Short exercise: Swap "Identify the location of" for "Find the position of" in the lines from the first one up to and including the line with "(1213, 861).". Repeat those lines with nothing else changed.

Source records:
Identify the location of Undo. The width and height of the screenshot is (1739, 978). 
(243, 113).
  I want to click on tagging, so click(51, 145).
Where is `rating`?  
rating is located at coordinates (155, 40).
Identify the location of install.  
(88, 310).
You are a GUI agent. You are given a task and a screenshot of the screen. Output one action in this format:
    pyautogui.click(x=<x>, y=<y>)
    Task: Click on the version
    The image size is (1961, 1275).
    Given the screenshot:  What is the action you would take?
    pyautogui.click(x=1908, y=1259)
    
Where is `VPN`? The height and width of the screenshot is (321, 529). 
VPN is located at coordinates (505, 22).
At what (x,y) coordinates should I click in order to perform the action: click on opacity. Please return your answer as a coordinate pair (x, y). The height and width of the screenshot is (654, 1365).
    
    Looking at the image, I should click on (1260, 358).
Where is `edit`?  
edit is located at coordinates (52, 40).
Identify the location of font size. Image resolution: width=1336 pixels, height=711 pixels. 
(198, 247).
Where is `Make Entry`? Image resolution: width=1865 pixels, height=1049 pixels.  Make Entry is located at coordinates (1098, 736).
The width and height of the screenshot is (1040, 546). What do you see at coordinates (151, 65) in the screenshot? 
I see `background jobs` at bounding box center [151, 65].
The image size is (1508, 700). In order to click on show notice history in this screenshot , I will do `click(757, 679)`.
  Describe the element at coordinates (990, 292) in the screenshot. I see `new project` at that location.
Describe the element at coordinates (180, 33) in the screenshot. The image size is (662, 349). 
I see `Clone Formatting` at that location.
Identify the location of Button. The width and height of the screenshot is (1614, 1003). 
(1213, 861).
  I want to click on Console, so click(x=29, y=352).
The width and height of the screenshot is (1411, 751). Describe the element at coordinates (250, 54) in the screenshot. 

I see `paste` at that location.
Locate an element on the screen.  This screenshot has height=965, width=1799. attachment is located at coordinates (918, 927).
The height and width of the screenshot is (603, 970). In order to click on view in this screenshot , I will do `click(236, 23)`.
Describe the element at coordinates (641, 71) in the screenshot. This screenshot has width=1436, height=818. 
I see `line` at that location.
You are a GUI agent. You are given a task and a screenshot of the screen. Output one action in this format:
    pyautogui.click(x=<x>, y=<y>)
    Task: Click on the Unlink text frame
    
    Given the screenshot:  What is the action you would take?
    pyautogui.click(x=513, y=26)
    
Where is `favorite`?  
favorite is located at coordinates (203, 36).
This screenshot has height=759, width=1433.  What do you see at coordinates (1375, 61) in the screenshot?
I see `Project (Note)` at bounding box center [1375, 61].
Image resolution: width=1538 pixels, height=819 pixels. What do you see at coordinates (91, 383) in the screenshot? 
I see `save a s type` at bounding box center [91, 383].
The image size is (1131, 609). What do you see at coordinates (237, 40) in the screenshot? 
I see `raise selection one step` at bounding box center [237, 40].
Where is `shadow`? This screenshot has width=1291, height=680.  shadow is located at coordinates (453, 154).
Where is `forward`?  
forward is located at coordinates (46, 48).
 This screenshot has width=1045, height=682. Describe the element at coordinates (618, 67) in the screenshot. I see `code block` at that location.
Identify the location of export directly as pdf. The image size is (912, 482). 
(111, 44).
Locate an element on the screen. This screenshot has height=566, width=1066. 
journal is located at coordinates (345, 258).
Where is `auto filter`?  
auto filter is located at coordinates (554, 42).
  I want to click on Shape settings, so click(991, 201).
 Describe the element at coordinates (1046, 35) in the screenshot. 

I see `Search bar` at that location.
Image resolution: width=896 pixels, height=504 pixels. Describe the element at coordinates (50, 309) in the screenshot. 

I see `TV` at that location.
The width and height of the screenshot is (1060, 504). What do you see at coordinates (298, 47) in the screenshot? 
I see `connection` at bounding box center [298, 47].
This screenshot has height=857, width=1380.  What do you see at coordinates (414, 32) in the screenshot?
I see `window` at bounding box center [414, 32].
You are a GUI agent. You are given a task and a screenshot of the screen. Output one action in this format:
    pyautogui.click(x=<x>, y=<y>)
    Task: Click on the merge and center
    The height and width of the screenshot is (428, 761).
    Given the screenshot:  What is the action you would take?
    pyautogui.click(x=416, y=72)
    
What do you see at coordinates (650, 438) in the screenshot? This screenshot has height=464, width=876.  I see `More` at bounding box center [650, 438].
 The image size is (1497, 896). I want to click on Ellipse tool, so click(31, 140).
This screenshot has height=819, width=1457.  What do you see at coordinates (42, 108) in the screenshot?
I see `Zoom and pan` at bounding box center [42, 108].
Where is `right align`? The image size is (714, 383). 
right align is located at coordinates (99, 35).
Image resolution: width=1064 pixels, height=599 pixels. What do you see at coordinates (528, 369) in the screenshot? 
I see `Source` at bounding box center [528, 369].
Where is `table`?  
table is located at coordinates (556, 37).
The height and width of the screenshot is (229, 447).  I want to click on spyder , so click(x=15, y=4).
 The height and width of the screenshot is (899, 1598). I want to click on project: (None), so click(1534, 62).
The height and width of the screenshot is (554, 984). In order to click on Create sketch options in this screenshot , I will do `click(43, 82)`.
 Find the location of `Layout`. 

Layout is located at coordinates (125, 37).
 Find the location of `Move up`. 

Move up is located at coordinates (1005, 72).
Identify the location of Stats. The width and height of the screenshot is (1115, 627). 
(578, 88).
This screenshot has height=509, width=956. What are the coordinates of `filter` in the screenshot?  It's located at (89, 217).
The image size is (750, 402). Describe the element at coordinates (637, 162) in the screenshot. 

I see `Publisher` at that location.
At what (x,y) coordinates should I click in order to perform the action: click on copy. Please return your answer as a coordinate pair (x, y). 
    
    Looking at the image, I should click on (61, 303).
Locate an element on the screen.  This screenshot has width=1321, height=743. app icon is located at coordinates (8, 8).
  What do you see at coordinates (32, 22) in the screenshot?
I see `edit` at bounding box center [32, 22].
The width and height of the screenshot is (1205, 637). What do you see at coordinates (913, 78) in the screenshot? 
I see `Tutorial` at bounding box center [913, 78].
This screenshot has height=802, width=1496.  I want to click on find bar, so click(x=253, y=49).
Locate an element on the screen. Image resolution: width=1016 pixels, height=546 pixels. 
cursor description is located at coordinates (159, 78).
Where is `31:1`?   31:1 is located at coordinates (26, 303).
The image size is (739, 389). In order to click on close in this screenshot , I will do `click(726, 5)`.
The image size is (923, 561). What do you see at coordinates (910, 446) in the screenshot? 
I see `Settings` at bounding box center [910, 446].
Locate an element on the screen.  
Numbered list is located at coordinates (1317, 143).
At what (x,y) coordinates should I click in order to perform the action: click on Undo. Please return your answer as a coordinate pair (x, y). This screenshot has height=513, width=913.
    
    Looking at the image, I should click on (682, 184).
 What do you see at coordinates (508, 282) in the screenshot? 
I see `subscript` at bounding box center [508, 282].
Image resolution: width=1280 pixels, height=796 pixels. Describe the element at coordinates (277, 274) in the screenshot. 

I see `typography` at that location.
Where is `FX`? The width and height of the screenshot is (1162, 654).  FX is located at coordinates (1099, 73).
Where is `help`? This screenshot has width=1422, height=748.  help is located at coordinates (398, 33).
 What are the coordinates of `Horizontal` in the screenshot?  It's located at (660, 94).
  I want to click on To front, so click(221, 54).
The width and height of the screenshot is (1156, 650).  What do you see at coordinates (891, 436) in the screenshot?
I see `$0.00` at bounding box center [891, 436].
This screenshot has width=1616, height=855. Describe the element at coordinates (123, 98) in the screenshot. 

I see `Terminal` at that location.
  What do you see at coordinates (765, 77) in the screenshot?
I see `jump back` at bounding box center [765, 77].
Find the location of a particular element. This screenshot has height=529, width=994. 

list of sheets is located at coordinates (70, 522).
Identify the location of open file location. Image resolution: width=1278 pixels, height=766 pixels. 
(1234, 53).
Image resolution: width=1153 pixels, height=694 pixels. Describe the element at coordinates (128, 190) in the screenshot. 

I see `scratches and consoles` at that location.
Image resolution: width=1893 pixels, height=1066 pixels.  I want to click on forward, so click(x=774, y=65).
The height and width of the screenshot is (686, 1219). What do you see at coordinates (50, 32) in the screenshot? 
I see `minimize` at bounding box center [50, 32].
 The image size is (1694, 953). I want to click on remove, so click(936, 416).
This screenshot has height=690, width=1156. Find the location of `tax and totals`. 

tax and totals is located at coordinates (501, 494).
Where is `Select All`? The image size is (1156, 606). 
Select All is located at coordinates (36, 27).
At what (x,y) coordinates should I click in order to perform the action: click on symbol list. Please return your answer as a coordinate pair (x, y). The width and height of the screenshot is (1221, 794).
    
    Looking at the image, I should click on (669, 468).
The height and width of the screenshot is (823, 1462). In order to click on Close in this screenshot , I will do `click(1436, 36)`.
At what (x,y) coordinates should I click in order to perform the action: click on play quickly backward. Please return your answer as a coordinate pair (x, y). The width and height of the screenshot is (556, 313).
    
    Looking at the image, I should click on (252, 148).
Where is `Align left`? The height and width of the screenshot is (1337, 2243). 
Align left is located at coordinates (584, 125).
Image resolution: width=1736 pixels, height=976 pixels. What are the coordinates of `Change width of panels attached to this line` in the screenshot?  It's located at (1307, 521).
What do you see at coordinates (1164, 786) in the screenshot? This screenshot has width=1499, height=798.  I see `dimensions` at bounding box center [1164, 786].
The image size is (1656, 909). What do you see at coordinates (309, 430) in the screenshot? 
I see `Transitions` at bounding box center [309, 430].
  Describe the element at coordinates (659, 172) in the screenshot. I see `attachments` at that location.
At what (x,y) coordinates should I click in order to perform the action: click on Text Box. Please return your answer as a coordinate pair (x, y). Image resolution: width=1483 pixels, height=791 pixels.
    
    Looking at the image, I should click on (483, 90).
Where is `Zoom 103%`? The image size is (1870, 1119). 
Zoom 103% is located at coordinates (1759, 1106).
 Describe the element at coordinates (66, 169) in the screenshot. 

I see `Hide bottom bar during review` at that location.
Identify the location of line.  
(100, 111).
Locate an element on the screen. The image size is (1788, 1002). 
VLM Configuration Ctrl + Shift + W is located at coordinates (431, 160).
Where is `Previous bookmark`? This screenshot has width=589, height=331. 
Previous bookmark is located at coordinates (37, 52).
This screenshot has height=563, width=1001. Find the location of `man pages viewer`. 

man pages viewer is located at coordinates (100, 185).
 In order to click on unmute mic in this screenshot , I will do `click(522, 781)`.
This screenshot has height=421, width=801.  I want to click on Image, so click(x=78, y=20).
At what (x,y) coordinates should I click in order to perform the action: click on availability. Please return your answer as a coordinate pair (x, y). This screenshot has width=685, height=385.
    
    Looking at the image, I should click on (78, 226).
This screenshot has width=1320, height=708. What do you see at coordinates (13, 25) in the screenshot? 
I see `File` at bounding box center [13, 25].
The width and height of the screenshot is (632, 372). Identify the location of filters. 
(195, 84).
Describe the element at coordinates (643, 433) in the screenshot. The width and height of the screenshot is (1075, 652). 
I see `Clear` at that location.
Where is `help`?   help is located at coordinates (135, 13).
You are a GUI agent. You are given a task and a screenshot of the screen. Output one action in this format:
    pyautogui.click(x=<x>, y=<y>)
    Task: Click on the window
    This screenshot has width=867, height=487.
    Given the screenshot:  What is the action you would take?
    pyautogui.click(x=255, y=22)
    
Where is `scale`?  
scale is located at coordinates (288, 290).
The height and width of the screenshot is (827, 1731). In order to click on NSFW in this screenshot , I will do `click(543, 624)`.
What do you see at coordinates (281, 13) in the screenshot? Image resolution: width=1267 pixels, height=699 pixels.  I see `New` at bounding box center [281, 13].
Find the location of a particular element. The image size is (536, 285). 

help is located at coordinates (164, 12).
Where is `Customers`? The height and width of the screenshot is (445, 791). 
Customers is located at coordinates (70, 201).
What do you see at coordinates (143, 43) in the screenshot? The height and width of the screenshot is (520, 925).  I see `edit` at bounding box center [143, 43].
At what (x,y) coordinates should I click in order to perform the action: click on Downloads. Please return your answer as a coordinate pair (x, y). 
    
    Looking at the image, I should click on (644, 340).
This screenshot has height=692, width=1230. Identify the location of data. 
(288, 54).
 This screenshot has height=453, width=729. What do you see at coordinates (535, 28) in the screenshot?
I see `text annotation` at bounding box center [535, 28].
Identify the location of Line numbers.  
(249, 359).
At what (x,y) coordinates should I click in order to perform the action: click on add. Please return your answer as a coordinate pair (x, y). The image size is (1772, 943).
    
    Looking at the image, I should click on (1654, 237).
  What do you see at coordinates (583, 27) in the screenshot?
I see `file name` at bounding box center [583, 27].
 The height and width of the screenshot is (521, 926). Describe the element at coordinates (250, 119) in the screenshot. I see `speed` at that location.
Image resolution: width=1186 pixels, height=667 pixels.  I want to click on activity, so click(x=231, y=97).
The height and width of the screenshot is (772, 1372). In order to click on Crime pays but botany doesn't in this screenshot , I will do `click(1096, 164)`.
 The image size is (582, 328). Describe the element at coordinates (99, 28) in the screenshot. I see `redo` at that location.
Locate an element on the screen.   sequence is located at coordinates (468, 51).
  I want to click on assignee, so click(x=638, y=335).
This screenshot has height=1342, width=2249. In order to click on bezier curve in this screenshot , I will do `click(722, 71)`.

Solution:
Find the position of Undo. The width and height of the screenshot is (1739, 978). 
(243, 113).
  I want to click on tagging, so click(51, 145).
Where is `rating`?  
rating is located at coordinates (155, 40).
Find the position of install.  
(88, 310).
You are a GUI agent. You are given a task and a screenshot of the screen. Output one action in this format:
    pyautogui.click(x=<x>, y=<y>)
    Task: Click on the version
    The image size is (1961, 1275).
    Given the screenshot:  What is the action you would take?
    pyautogui.click(x=1908, y=1259)
    
Where is `VPN`? The height and width of the screenshot is (321, 529). 
VPN is located at coordinates (505, 22).
At what (x,y) coordinates should I click in order to perform the action: click on opacity. Please return your answer as a coordinate pair (x, y). The height and width of the screenshot is (654, 1365).
    
    Looking at the image, I should click on (1260, 358).
Where is `edit`?  
edit is located at coordinates (52, 40).
Find the position of font size. Image resolution: width=1336 pixels, height=711 pixels. 
(198, 247).
Where is `Make Entry`? Image resolution: width=1865 pixels, height=1049 pixels.  Make Entry is located at coordinates (1098, 736).
The width and height of the screenshot is (1040, 546). What do you see at coordinates (151, 65) in the screenshot? 
I see `background jobs` at bounding box center [151, 65].
The image size is (1508, 700). In order to click on show notice history in this screenshot , I will do `click(757, 679)`.
  Describe the element at coordinates (990, 292) in the screenshot. I see `new project` at that location.
Describe the element at coordinates (180, 33) in the screenshot. The image size is (662, 349). 
I see `Clone Formatting` at that location.
Find the position of Button. The width and height of the screenshot is (1614, 1003). 
(1213, 861).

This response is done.